Comparison of the model with simpler alternative models. Alternative model 1: basic drift-diffusion model (constant drift rate, constant decision bound); Alternative model 2: time-varying drift rate, constant decision bound.
DISCUSSION
Human drivers make high-stakes decisions on a daily basis; understanding and predicting these decisions can facilitate the design of safe and efficient transportation systems. To develop such an understanding of left-turn decisions, we build upon the classical drift-diffusion model, and extend it with two key notions. First, our model has a variable drift rate linked to the relevant time-varying perceptual quantities—distance and time-to-arrival to the oncoming vehicle—which are dynamically sampled from the environment. Second, the model relies on collapsing decision boundaries, reflecting the impending constraints imposed on the decision execution by the environment. The model explained the observed decision outcomes and response times, as well as substantial individual differences in both. Cross-validation demonstrated that the model not only explained the data, but also generalized to out-of-sample conditions, effectively providing a way to predict human drivers’ behavior.
Models of gap acceptance have traditionally focused only on the final outcome of a decision, and the factors affecting it (Davis & Swenson, 2004; Farah et al., 2009; Hamed et al., 1997; Toledo, 2007). Our work adds to this literature by emphasizing the process of a decision. In practice, process models of traffic decisions yielding predictions of response times can help to optimize safety and traffic flow efficiency (Markkula, Romano, et al., 2018). More fundamentally, modeling the process of drivers’ decisions provides an insight into the mechanisms of decision making, contributing to theoretical understanding of driver behavior.
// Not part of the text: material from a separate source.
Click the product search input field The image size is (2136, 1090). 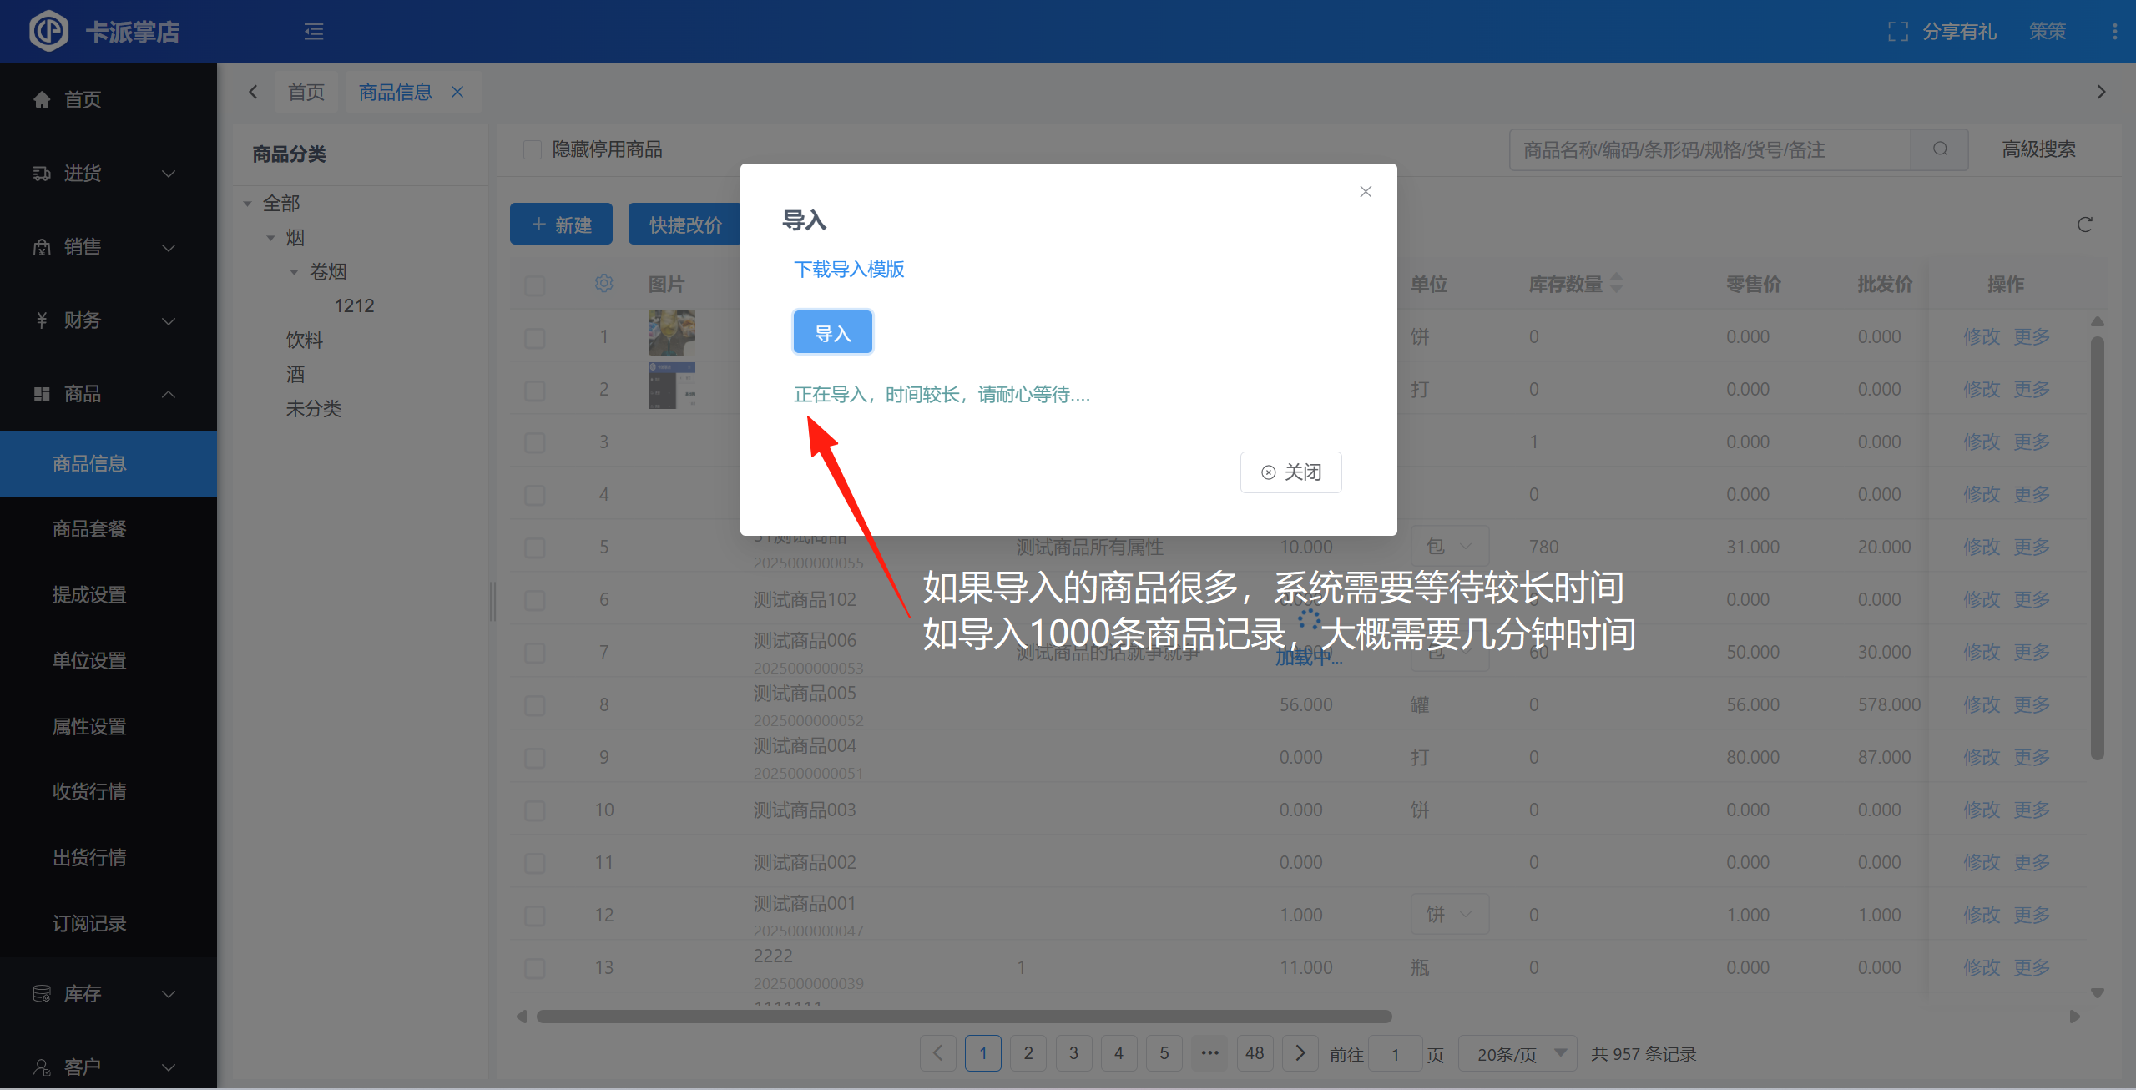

Our study is not the first to suggest that evidence accumulation can play a role in behavior on the road; models of this nature have been applied to driver steering and braking decisions during basic sensorimotor control of the vehicle (Markkula, Boer, et al., 2018; Ratcliff, 2015; Ratcliff & Strayer, 2014; Xue et al., 2018), as well as to more complex decisions such as pedestrian road crossing (Giles et al., 2019; Markkula, Romano, et al., 2018). Some of this research has achieved high methodological rigor, on par with the laboratory research on decision making, by collecting large number of data points per participant (Ratcliff, 2015; Ratcliff & Strayer, 2014). To make this possible, these studies used paradigms with speeded response to discrete-onset stimuli, such as brake lights, thus not addressing the types of continuously time-varying sensory information that is crucial in many aspects of driving (Markkula et al., 2016; Toledo, 2007). Other work has considered time-varying sensory information, but has not been as rigorous in the model-fitting approach, for example, absorbing both intra-individual and inter-individual variability into the evidence accumulation noise (Giles et al., 2019; Markkula, Boer, et al., 2018; Xue et al., 2018). The crossing behavior modeling study most similar to ours was that of Giles et al. (2019), who aimed to capture pedestrian crossing decisions. They fitted a number of model candidates to the empirical data, but by own admission they were not able to draw firm conclusions due to limitations in their model-fitting approach. Therefore, to the best of our knowledge, our study is the first to demonstrate methodologically stringent evidence for the value of this type of decision-making model in a driving task with continuously varying sensory evidence.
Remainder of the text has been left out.